Kunstvereeniging Sobokartti dan Demokratisasi Seni Indonesia
Oleh : Fadhil Nugroho Adi
Pemerhati Sejarah Kebudayaan Indonesia
Fakultas Ilmu Budaya Undip Semarang



Ketika saya menyimak pembicaraan Karsten tentang maket  javaanse schouwburg dengan Mangkunagara VII yang tertulis dalam surat Karsten kepada Mangkunagara VII tertanggal 15 Oktober 1924, sejenak saya tertegun dengan kearifan lokal bangsa kita yang mampu berakulturasi, zaman demi zaman. Pada gilirannya, pola pikir sejarah atau historical mindedness kita akan menempatkan diri kita pada dekade 1800-an, satu abad lebih awal sebelum proses diaspora kebudayaan keraton tergambar dengan jelas melalui perkumpulan seni Sobokartti di Semarang. Lorong-lorong sejarah itu akan mengantarkan kita pada satu peristiwa yakni apa yang disebut dengan sistem cultuurstelsel yang berjalan dari tahun 1830 hingga 1870-an. Barangkali ungkapan Van Soest memberikan gambaran lebih jauh kepada kita mengenai kondisi pelaksanaan sistem cultuurstelsel (yang dialihbahasakan menjadi “tanam paksa”) seperti “pulau Jawa yang indah permai itu menyajikan suatu pemandangan tentang kesusahan dan kesengsaraan yang tiada taranya”. (Booth, Anne, 1988 : 39). Kondisi tersebut perlahan menyurut seiring dengan dicanangkannya Agrarische Wet pada  tahun 1870, dan ditambah dengan tulisan-tulisan kritis bangsa Eropa yang dengan tegas menolak pemberlakuan sistem cultuurstelsel yang dinilai menyengsarakan rakyat bumiputera itu.

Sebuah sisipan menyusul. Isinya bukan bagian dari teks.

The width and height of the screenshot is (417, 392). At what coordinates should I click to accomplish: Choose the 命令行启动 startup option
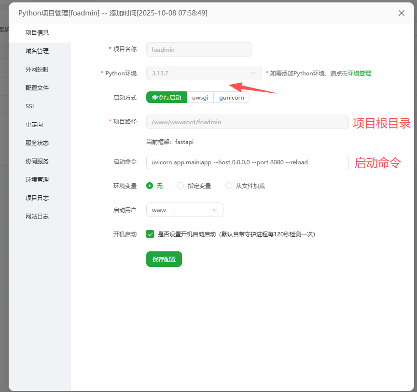coord(166,98)
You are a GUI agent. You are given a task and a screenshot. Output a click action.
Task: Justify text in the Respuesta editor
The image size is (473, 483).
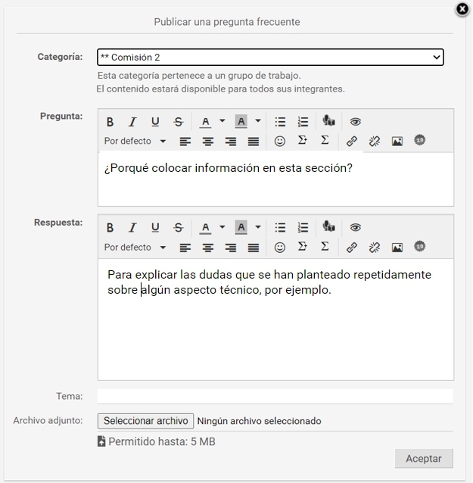pyautogui.click(x=254, y=248)
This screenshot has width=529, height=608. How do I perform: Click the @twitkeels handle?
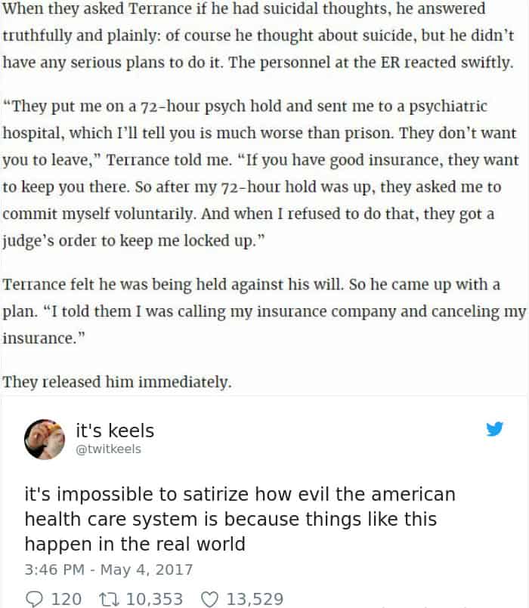click(x=108, y=449)
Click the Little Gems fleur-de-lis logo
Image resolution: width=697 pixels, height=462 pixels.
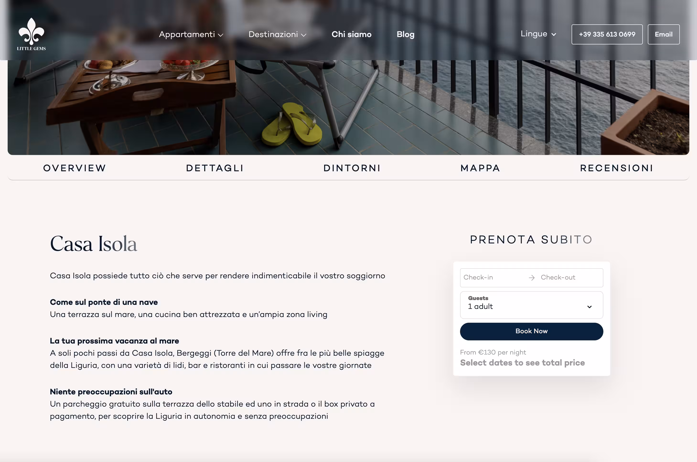pyautogui.click(x=32, y=34)
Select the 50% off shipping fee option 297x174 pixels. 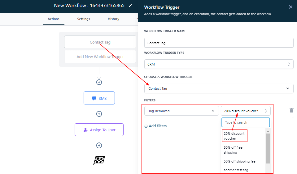(x=239, y=161)
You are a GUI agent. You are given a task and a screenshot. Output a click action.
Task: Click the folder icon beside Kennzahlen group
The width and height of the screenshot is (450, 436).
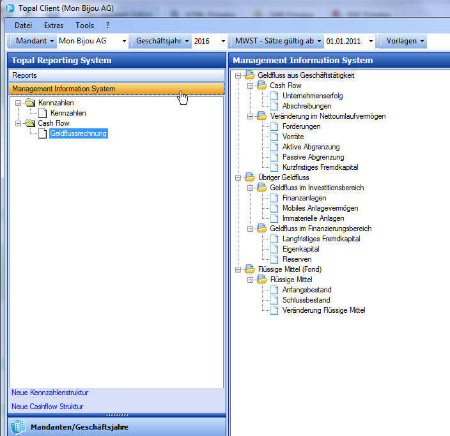[x=29, y=103]
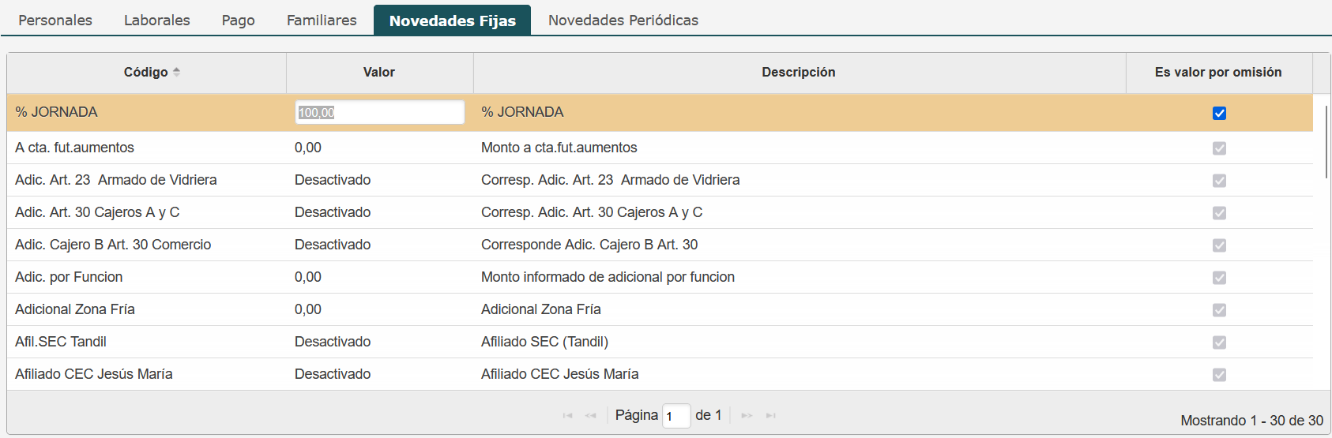Open Novedades Periódicas tab

coord(623,20)
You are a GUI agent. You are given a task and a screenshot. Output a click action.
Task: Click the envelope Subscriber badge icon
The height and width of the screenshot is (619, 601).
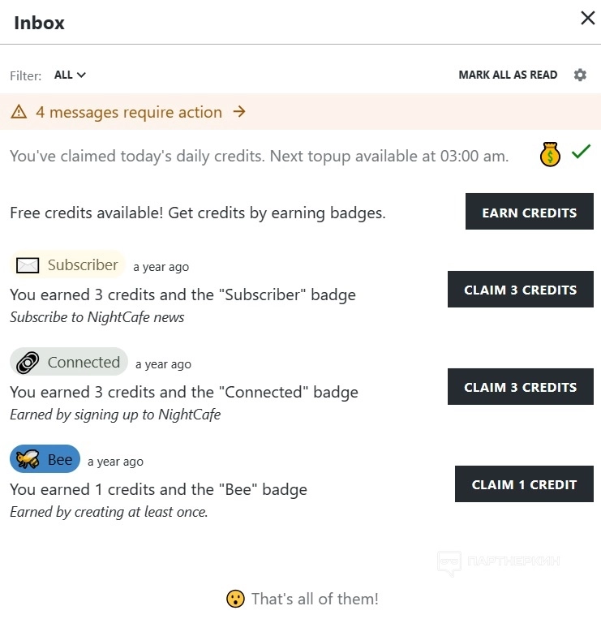click(28, 265)
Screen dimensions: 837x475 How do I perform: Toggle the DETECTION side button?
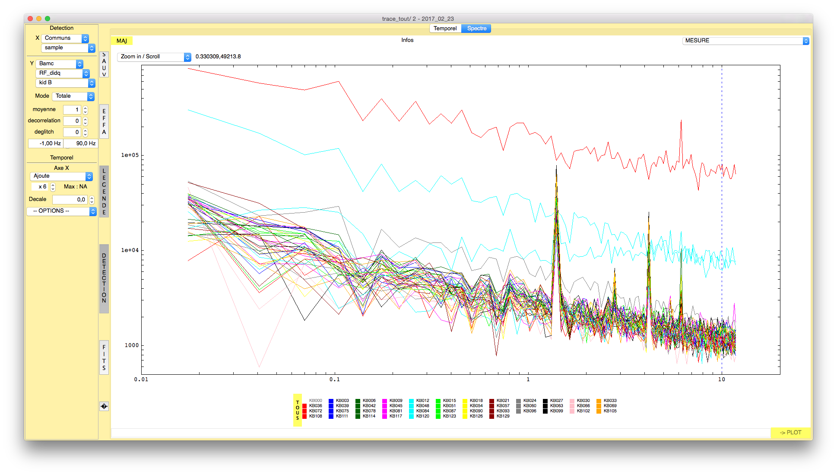coord(104,278)
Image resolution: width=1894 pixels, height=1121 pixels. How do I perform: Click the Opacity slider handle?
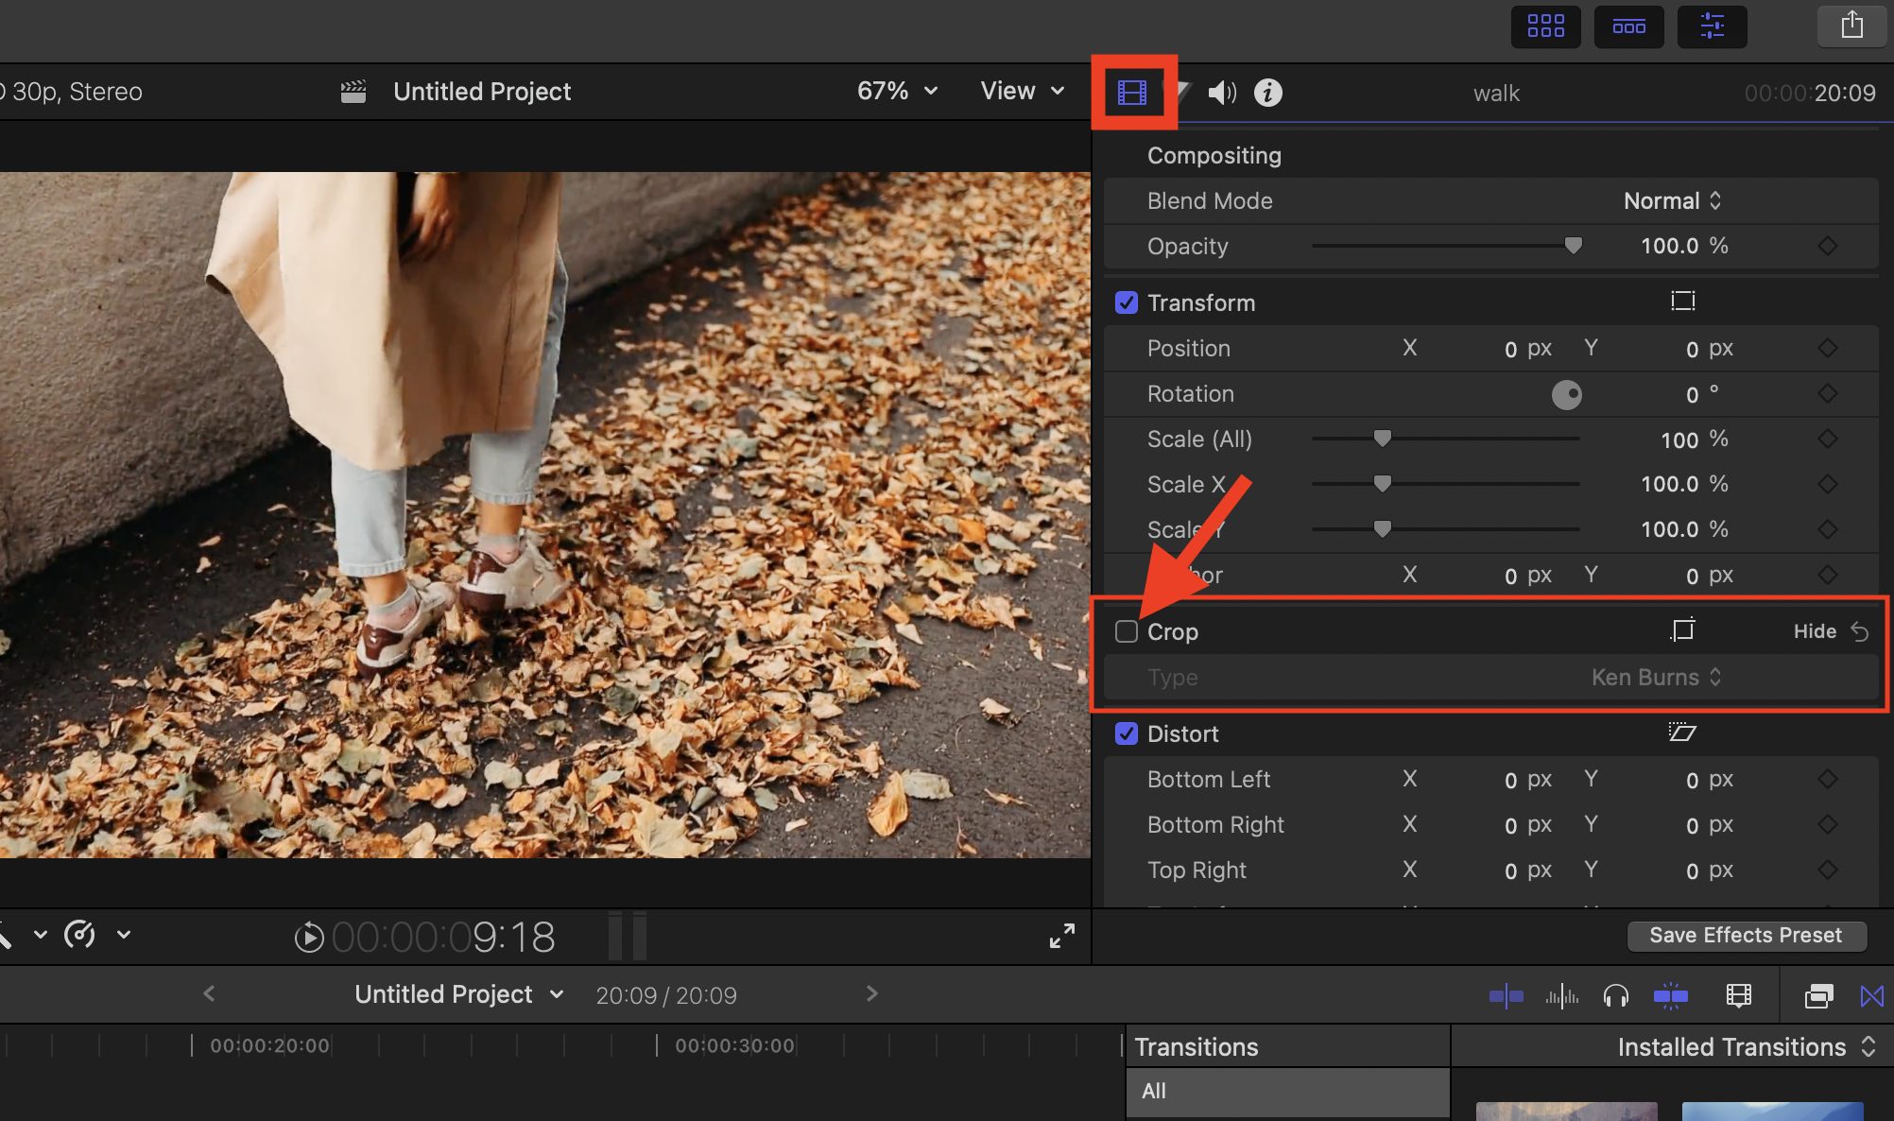point(1573,246)
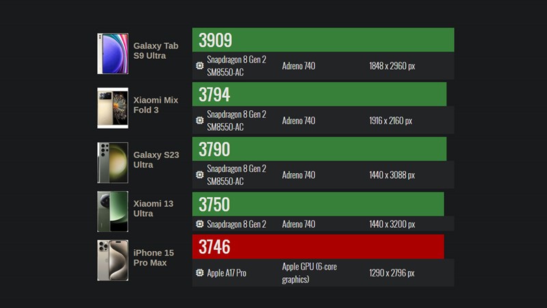Follow the Xiaomi 13 Ultra name link

tap(153, 209)
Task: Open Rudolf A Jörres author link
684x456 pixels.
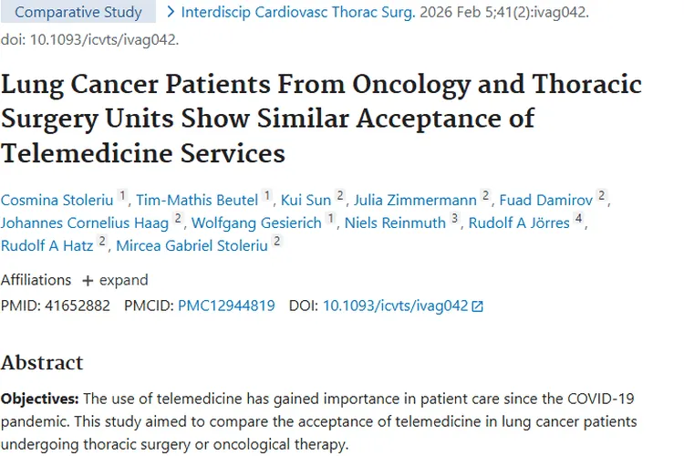Action: (x=519, y=222)
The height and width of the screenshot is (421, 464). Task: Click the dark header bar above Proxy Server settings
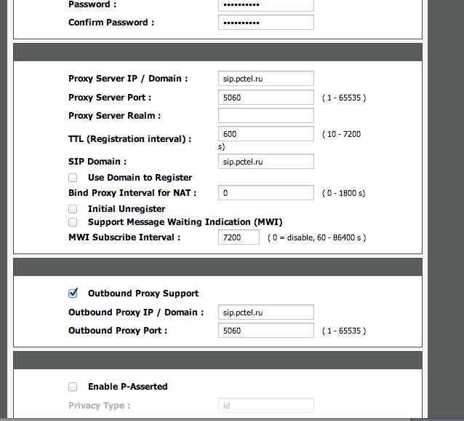tap(217, 52)
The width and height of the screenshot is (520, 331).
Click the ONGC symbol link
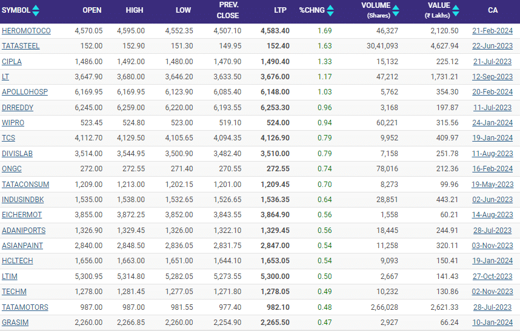(x=12, y=169)
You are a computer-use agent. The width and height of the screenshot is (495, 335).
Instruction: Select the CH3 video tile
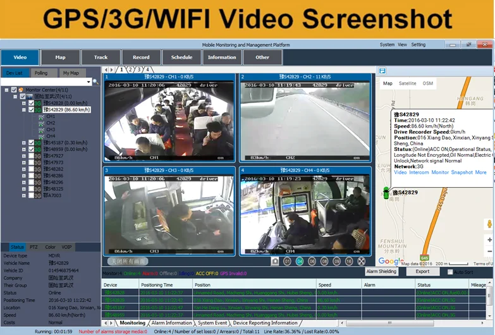coord(168,210)
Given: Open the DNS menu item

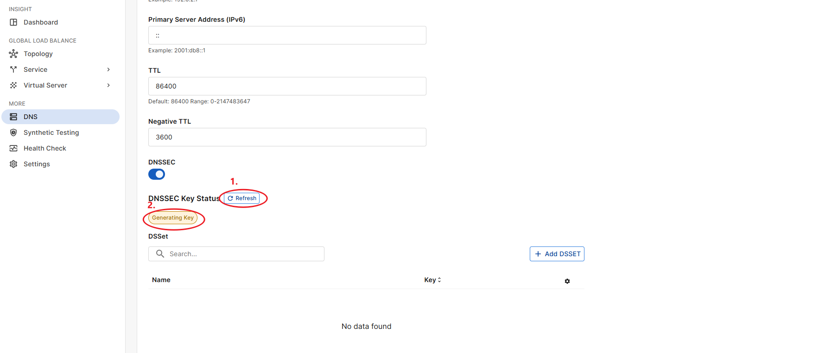Looking at the screenshot, I should tap(31, 117).
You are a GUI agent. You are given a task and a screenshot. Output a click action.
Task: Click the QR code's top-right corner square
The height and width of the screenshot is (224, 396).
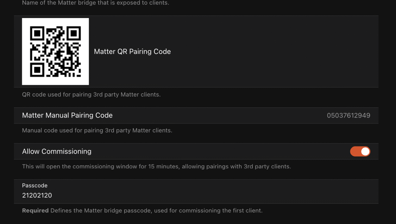[x=74, y=33]
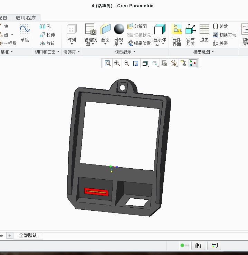Click the Zoom In magnifier icon
The width and height of the screenshot is (248, 255).
[x=117, y=63]
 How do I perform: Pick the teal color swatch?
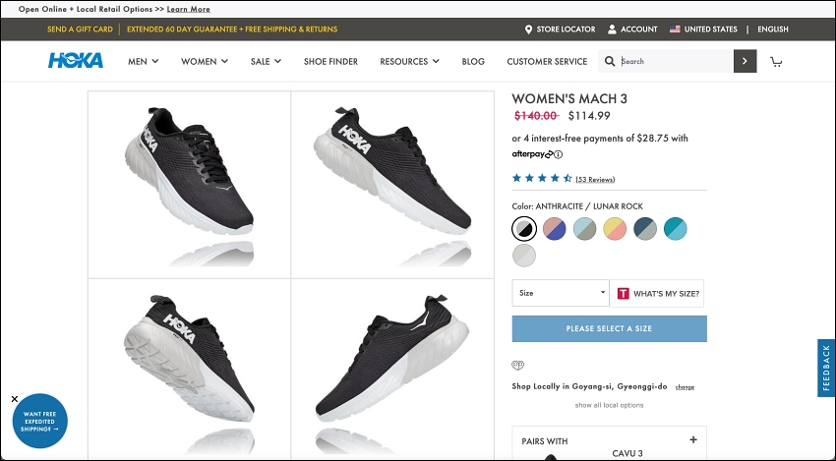pyautogui.click(x=675, y=229)
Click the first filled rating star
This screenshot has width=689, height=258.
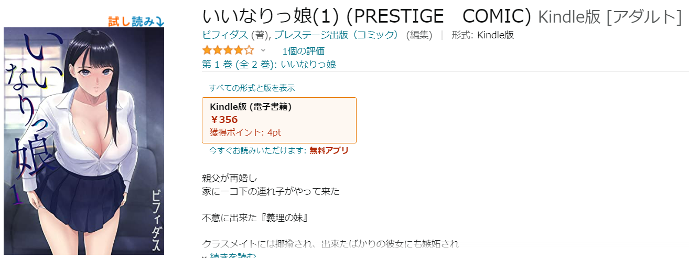[x=207, y=50]
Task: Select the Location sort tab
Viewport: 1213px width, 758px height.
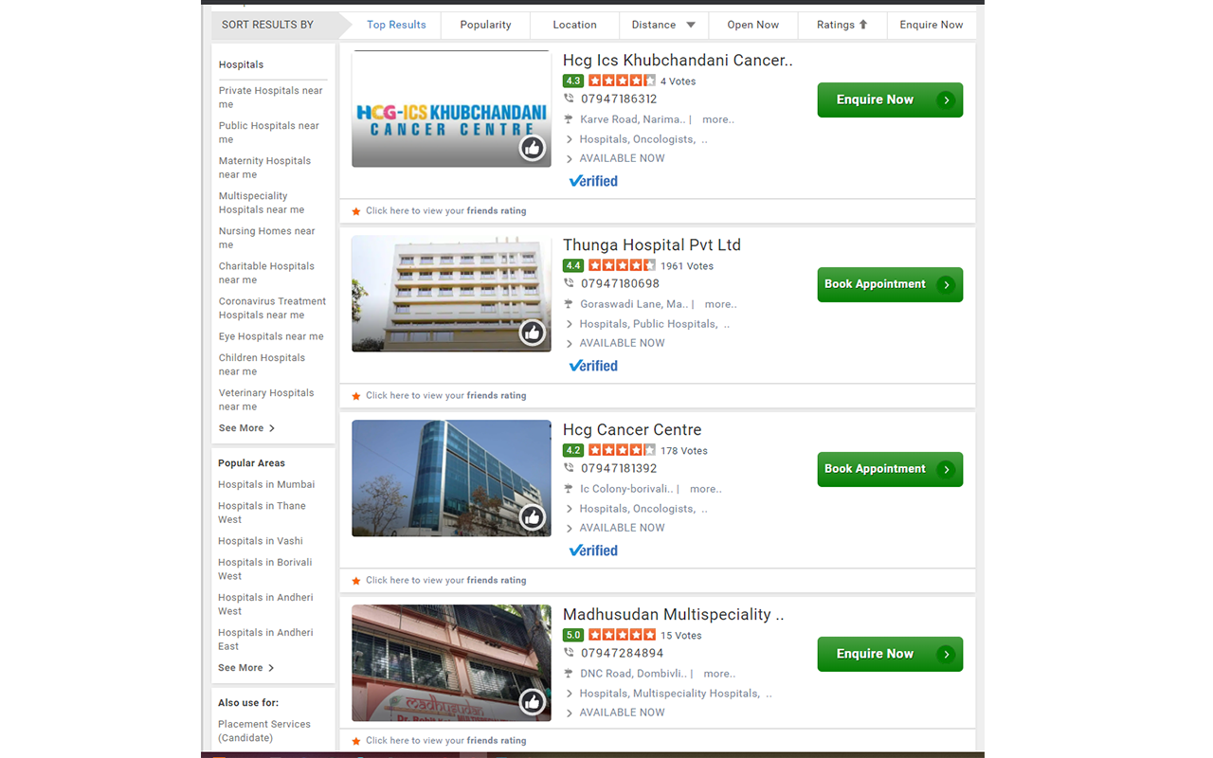Action: point(574,25)
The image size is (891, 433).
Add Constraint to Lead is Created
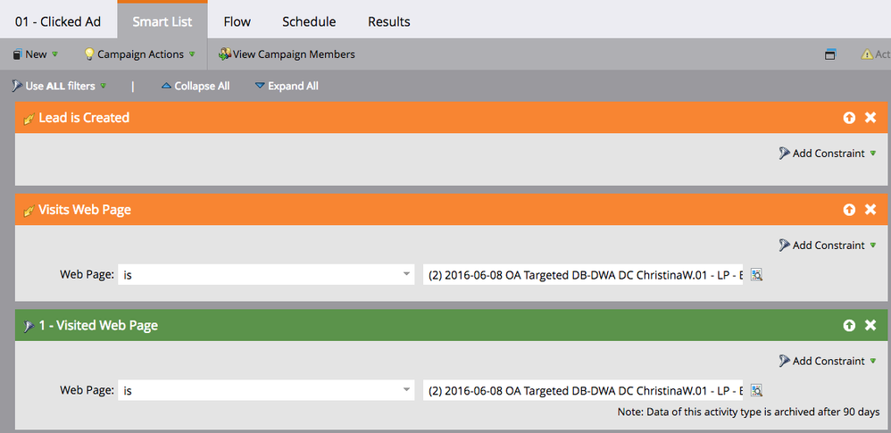[x=828, y=154]
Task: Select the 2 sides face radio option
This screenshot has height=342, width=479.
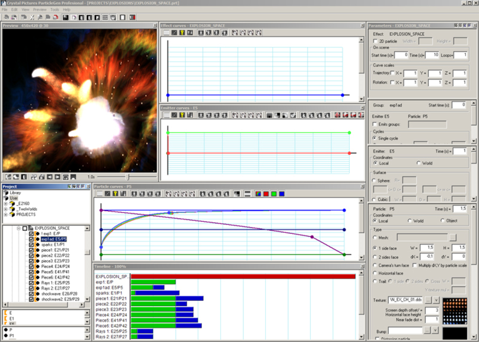Action: pyautogui.click(x=375, y=257)
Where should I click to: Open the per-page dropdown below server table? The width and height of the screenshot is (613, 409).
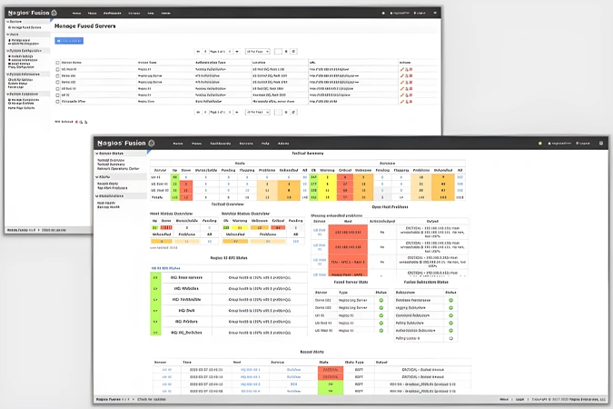pos(257,112)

Masyarakat Belanda menjadi sadar akan sisi buruk kolonialisme di Hindia Belanda melalui tulisan anggota parlemen W.R. van Hoevel Slaven en vrijen onder de Nederlandsche wet  mengenai kelaparan di Jawa pada tahun 1845. Lebih berpengaruh lagi adalah tulisan Edward Douwes Dekker Max Havelaar yang menceritakan dengan rinci penderitaan rakyat akibat penindasan penguasa-penguasa kolonial dan bumiputera. Selain itu ada pula artikel Een Eereschuldyang ditulis Conrad Theodor van Deventer dan tulisan-tulisan Pieter Brooshooft (redaktur utama Samarangsche Courant yang kemudian menjadi harian De Locomotief) yang membuka mata publik tentang nasib buruk bangsa bumiputera di bawah penjajahan Belanda. Ia memperkenalkan stilah “ethische politiek”  pada 1901 dalam pamflet yang ia tulis dalam harian De Locomotief  : De ethische koers in de koloniale politiek.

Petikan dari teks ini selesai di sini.